EXERCISE DETAILS
Copy out the whole news story below about hate incidents against the Asian American and Pacific Islander community, word for word and with nothing changed.

EXCERPTED TEXT
The Asian American woman in this story will be referred to as anonymous. We are protecting her identity because she says any time she speaks out against Asian hate crimes, she receives death threats.
“Automatically someone wants to shut us down," she said. "Someone wants to silence us. Someone doesn’t want the truth out there.”
However, she says silence would be more dangerous. She’s a part of the Asian American and Pacific Islander community – APPI for short.
She says the Asian community has been targeted many times throughout history. In recent years, she says hatred has become normalized. Since the start of the pandemic, she and others have been living in a constant state of fear and anxiety.
“They all see us as one homogenous group and therefore it’s easier to target one big group versus actually taking the time and being thoughtful and deliberate about how they’re reacting to us and how they’re treating us and why this is so wrong,” she said.
Scott Levin is a director with the Anti-Defamation League. Its mission is to fight anti-Semitism and secure justice and fair treatment to all. He says people referring to coronavirus as the "China virus" or "Wuhan flu" are partly to blame for hateful actions against the AAPI community.
“When somebody attacks someone because they’re Chinese and they want to blame them for the pandemic that takes place, it’s horrible for the target of that crime, but it’s also a message that’s being sent to the entire AAPI community that ‘you’re not welcome here,’” Levin said.
“68% of the hateful incidents and crimes against the AAPI community are against women and what we’re finding is that often times those that commit hate crimes and hateful incidents do it against those that are perceived to be the weakest," Levin said. "In addition, it could be that women just are reporting these crimes more than the men are at this time.”
The anonymous woman says she's proud of the women in the AAPI community for reporting hateful incidents.
“I’m glad that women feel the need and the anger and the confidence to show that in the way that they’re comfortable and that they feel safe," she said. "And through reporting perhaps we’ll get more attention and resources to combat this once and for all.”

SOURCE MATERIAL
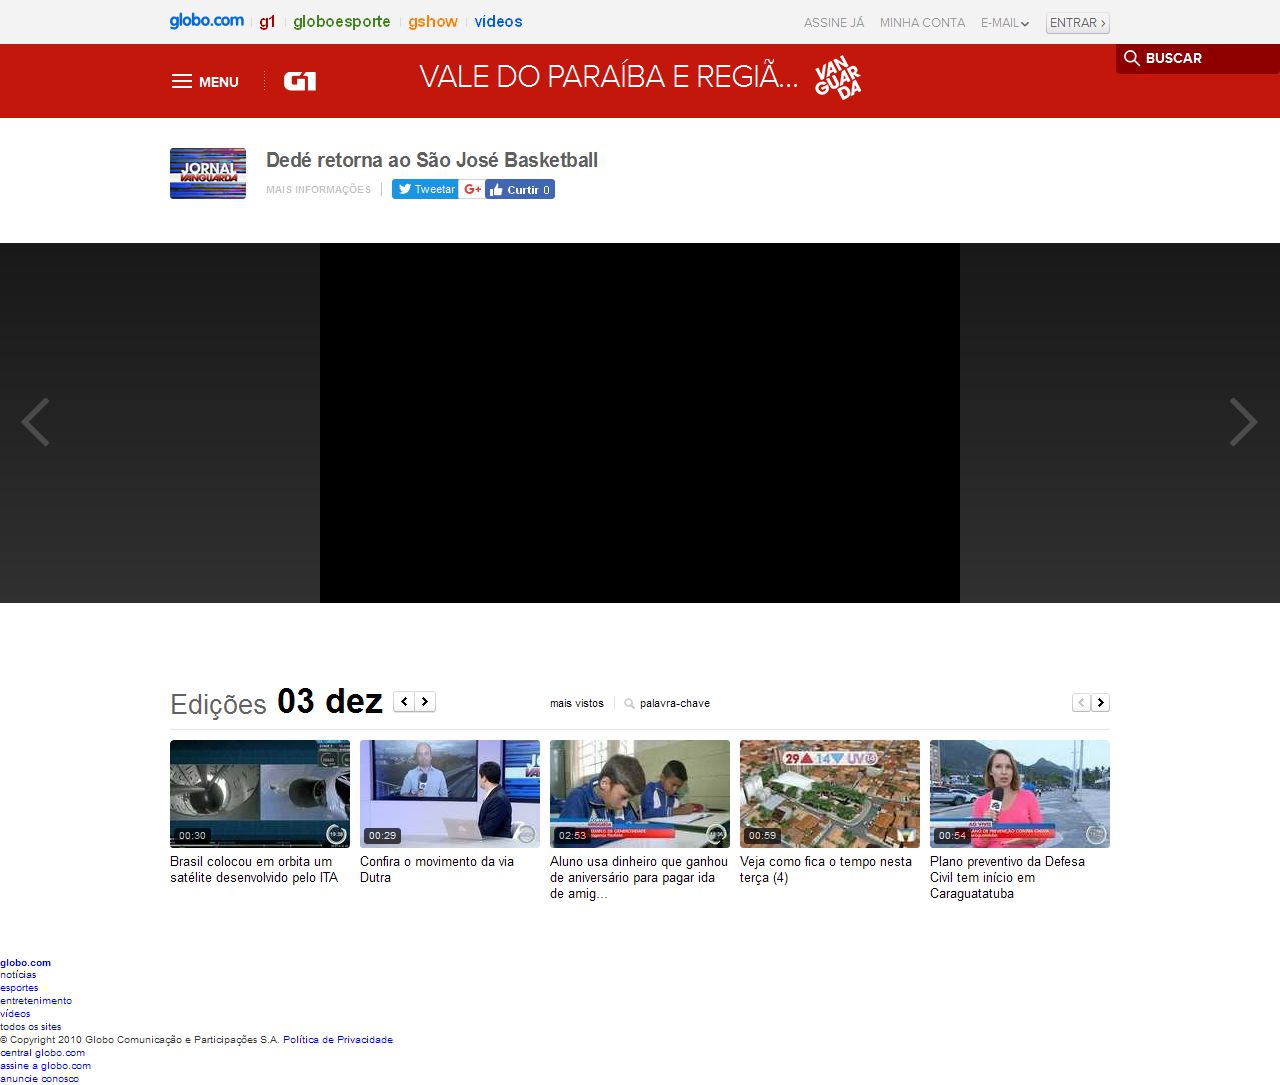Open the ITA satellite video thumbnail

pyautogui.click(x=260, y=794)
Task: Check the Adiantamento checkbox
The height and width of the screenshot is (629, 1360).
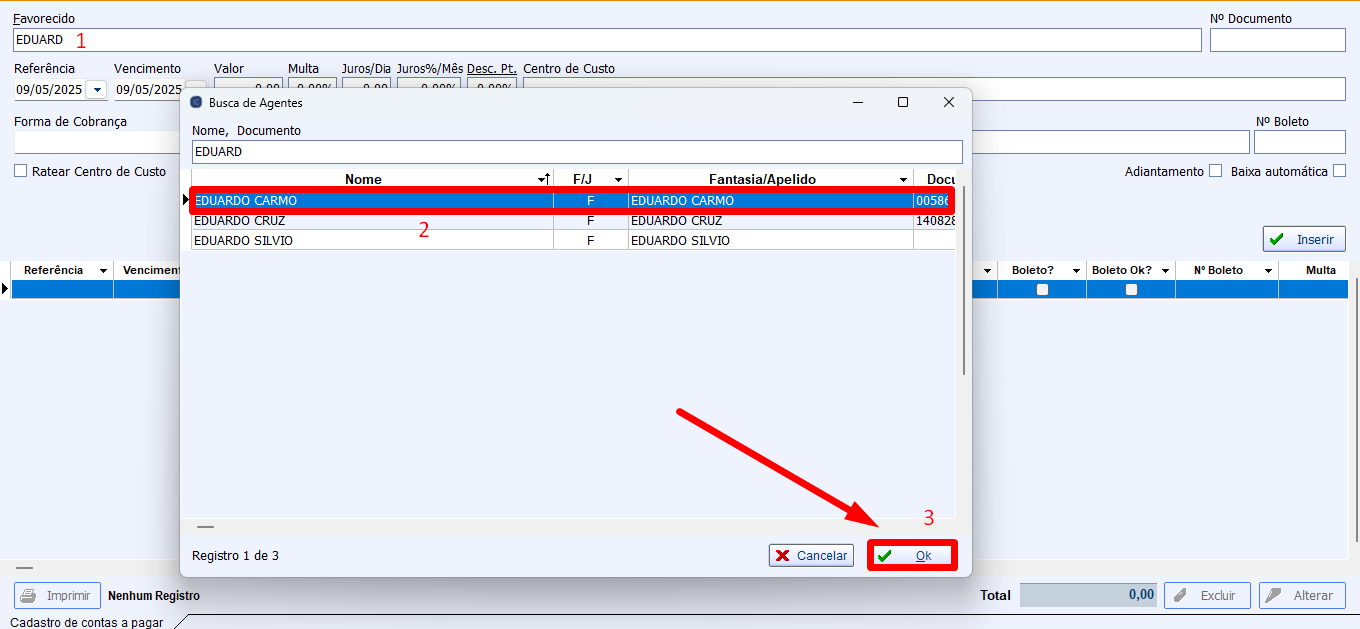Action: [x=1215, y=171]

EXERCISE OUTPUT
The Asian American woman in this story will be referred to as anonymous. We are protecting her identity because she says any time she speaks out against Asian hate crimes, she receives death threats.
“Automatically someone wants to shut us down," she said. "Someone wants to silence us. Someone doesn’t want the truth out there.”
However, she says silence would be more dangerous. She’s a part of the Asian American and Pacific Islander community – APPI for short.
She says the Asian community has been targeted many times throughout history. In recent years, she says hatred has become normalized. Since the start of the pandemic, she and others have been living in a constant state of fear and anxiety.
“They all see us as one homogenous group and therefore it’s easier to target one big group versus actually taking the time and being thoughtful and deliberate about how they’re reacting to us and how they’re treating us and why this is so wrong,” she said.
Scott Levin is a director with the Anti-Defamation League. Its mission is to fight anti-Semitism and secure justice and fair treatment to all. He says people referring to coronavirus as the "China virus" or "Wuhan flu" are partly to blame for hateful actions against the AAPI community.
“When somebody attacks someone because they’re Chinese and they want to blame them for the pandemic that takes place, it’s horrible for the target of that crime, but it’s also a message that’s being sent to the entire AAPI community that ‘you’re not welcome here,’” Levin said.
“68% of the hateful incidents and crimes against the AAPI community are against women and what we’re finding is that often times those that commit hate crimes and hateful incidents do it against those that are perceived to be the weakest," Levin said. "In addition, it could be that women just are reporting these crimes more than the men are at this time.”
The anonymous woman says she's proud of the women in the AAPI community for reporting hateful incidents.
“I’m glad that women feel the need and the anger and the confidence to show that in the way that they’re comfortable and that they feel safe," she said. "And through reporting perhaps we’ll get more attention and resources to combat this once and for all.”